* [DATA FOR THIS EXERCISE]
• • • • • • •
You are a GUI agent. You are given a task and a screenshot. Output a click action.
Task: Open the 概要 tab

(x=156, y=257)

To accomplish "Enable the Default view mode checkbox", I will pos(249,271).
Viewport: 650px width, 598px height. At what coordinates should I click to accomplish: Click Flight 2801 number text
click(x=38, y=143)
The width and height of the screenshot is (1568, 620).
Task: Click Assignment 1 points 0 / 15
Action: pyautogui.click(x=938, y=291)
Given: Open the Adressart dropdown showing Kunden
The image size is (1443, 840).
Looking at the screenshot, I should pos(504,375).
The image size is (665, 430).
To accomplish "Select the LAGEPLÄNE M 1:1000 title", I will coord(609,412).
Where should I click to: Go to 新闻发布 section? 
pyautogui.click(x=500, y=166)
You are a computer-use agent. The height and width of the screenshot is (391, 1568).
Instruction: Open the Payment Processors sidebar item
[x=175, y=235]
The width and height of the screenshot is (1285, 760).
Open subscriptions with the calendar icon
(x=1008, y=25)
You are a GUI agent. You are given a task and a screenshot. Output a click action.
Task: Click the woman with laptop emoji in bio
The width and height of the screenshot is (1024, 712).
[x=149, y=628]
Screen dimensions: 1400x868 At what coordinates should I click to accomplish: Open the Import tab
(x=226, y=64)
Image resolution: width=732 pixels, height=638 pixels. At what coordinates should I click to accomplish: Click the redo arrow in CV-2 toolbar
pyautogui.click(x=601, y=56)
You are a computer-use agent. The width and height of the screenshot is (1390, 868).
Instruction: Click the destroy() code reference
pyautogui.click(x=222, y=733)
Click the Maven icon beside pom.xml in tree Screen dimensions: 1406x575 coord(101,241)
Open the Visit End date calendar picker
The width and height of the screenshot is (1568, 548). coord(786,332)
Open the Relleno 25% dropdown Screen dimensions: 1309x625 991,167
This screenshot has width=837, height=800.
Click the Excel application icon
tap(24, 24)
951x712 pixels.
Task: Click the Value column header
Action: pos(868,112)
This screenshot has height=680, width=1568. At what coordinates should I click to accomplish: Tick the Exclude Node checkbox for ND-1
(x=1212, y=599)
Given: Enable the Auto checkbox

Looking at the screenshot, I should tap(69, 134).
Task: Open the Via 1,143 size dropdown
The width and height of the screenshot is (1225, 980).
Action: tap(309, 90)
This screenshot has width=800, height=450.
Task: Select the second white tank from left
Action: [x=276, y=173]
• • • • • • •
* [PROBLEM TO WORK ON] Reproduce exactly, and with no other material, the lines between those holding "Click the Maven" and "Open the Relleno", inclusive.

* [RESULT OF THIS TASK]
Click the Maven icon beside pom.xml in tree Screen dimensions: 1406x575 coord(101,241)
Open the Visit End date calendar picker
The width and height of the screenshot is (1568, 548). coord(786,332)
Open the Relleno 25% dropdown Screen dimensions: 1309x625 991,167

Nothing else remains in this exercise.